(Stored items)
====
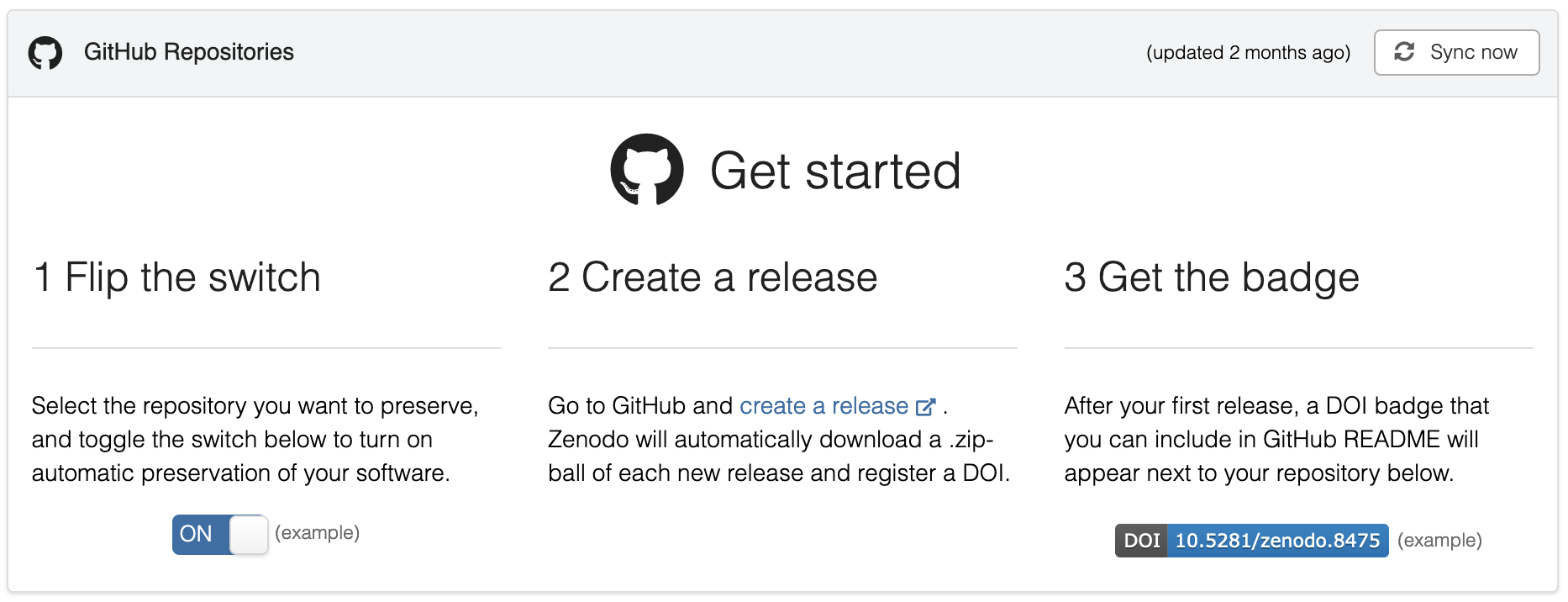Click the After your first release paragraph
The image size is (1568, 602).
pos(1276,439)
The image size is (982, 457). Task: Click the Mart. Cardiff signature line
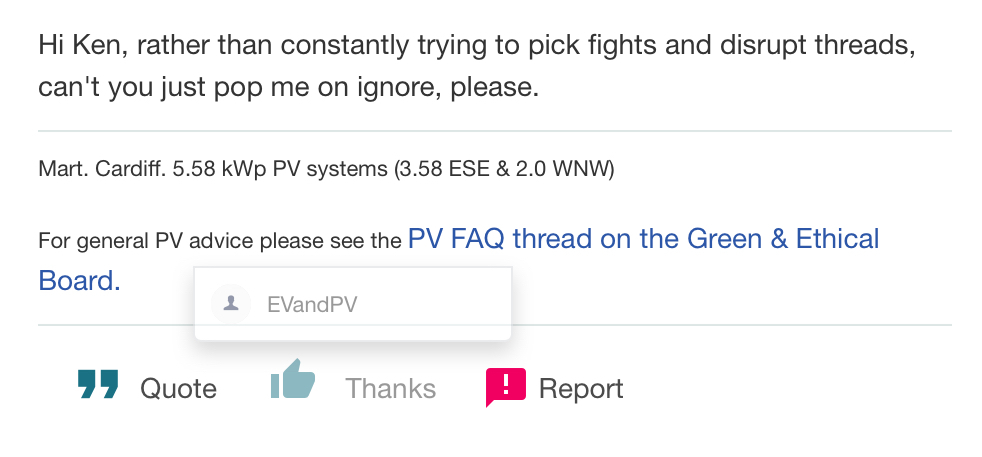[x=326, y=169]
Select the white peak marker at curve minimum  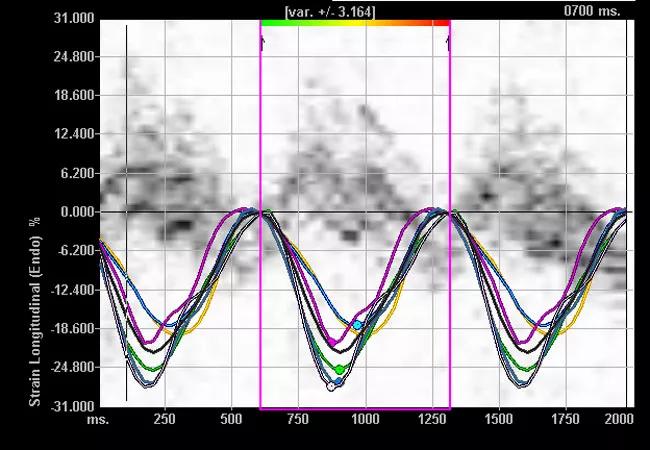click(x=331, y=386)
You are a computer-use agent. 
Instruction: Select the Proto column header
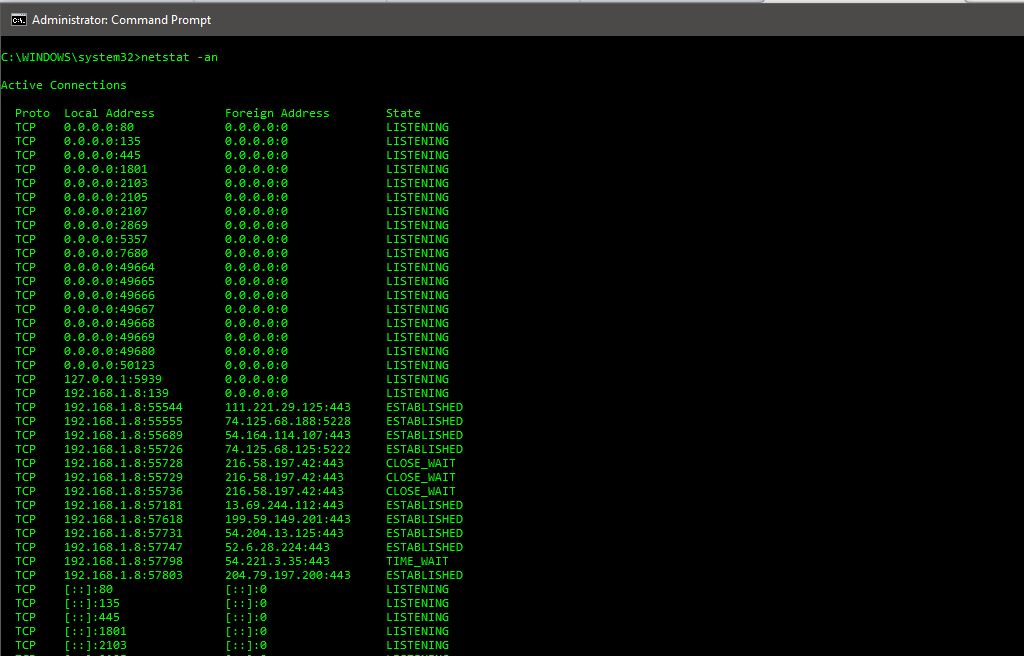(32, 113)
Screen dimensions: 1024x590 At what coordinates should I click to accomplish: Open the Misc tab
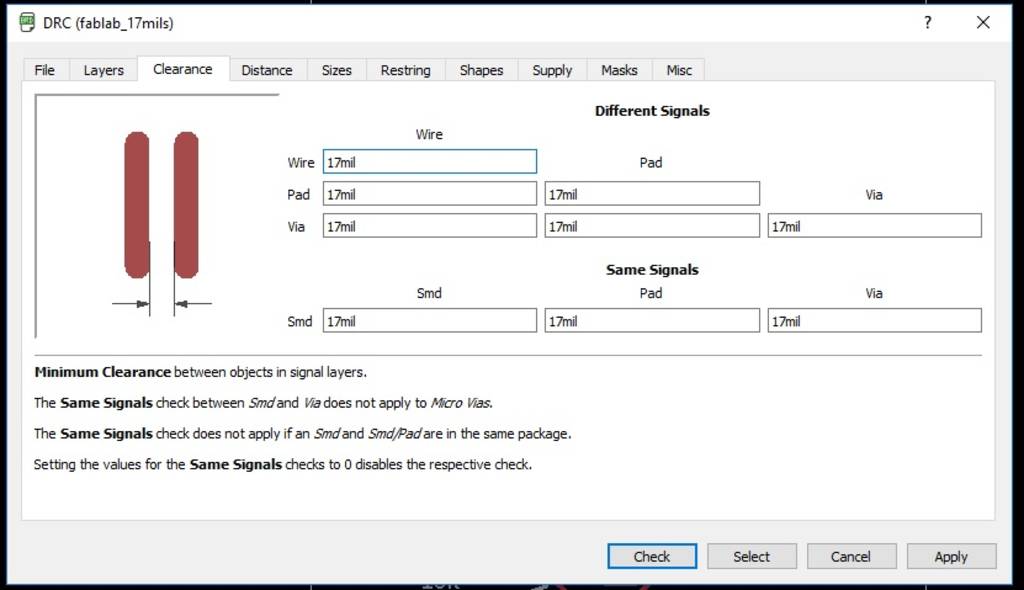(679, 70)
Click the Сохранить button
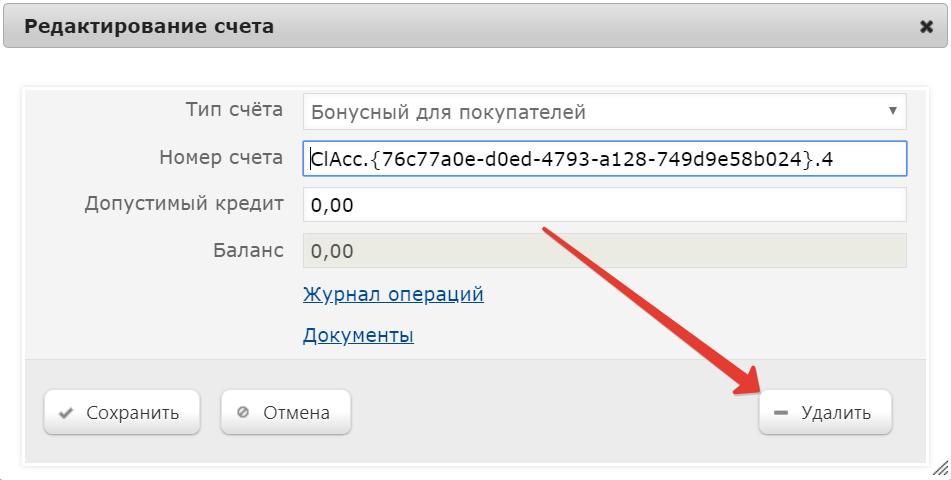951x480 pixels. pyautogui.click(x=122, y=412)
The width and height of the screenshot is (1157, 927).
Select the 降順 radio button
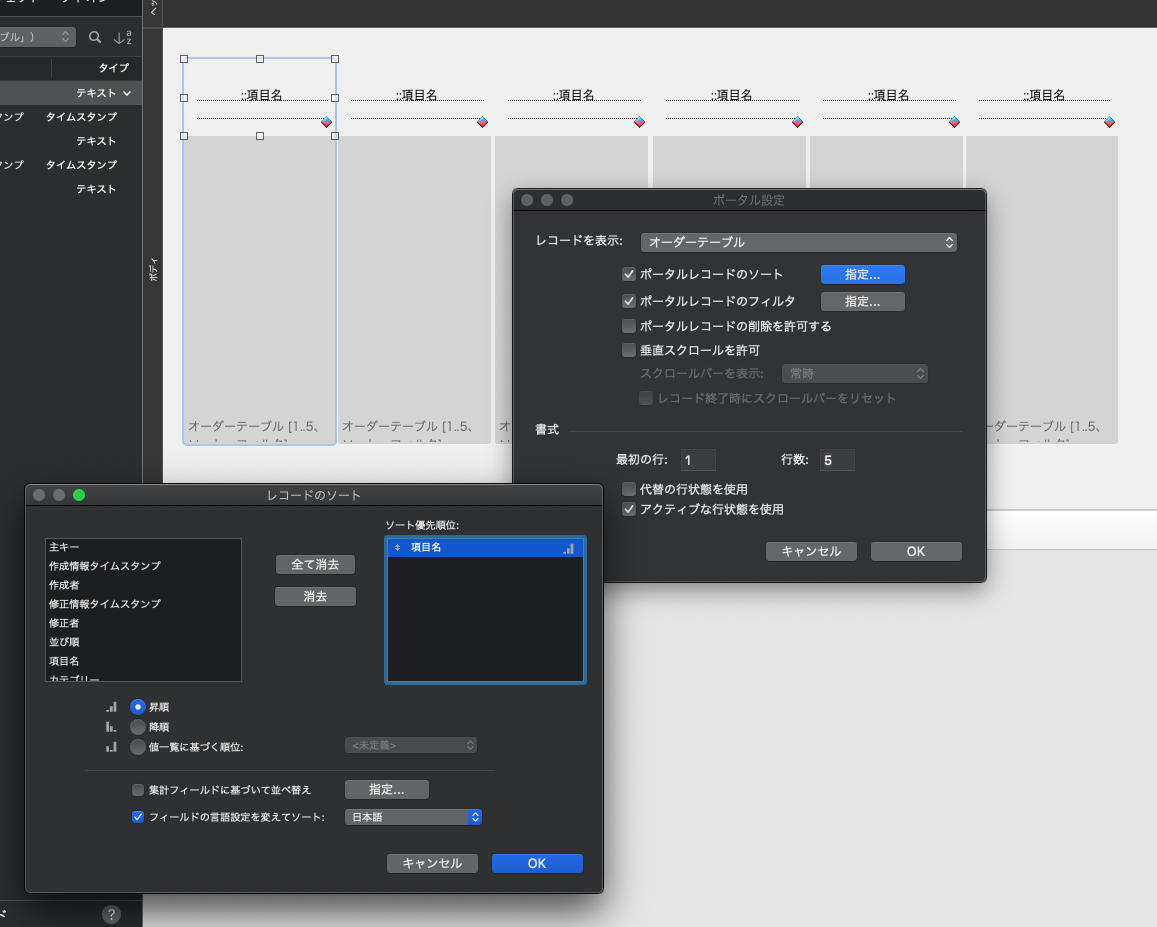tap(137, 726)
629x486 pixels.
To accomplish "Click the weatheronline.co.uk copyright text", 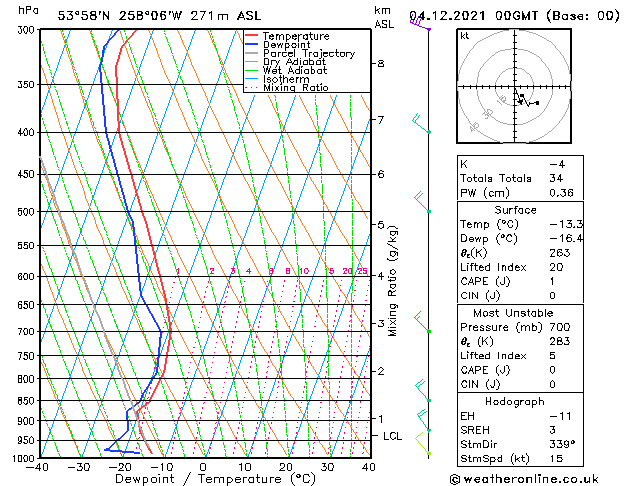I will [524, 479].
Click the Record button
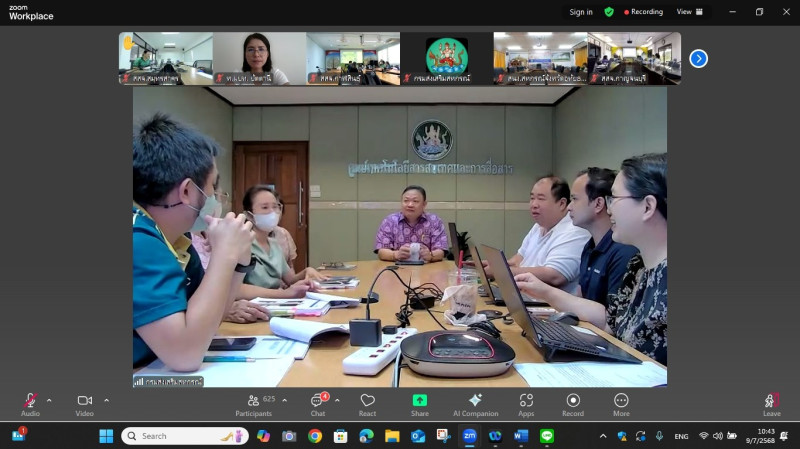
====
§ **THE PROBLEM**:
Your copy should hold the lines from the one with "Screen dimensions: 1024x590" up to and including the one with "629x486 pixels.", exactly as in the data above, and no pictures.

§ **WRITTEN ANSWER**:
Screen dimensions: 1024x590 At what coordinates should I click to accomplish: Open the Misc tab
(679, 70)
Click the Сохранить button
951x480 pixels. pyautogui.click(x=122, y=412)
The width and height of the screenshot is (1157, 927).
Select the 降順 radio button
tap(137, 726)
629x486 pixels.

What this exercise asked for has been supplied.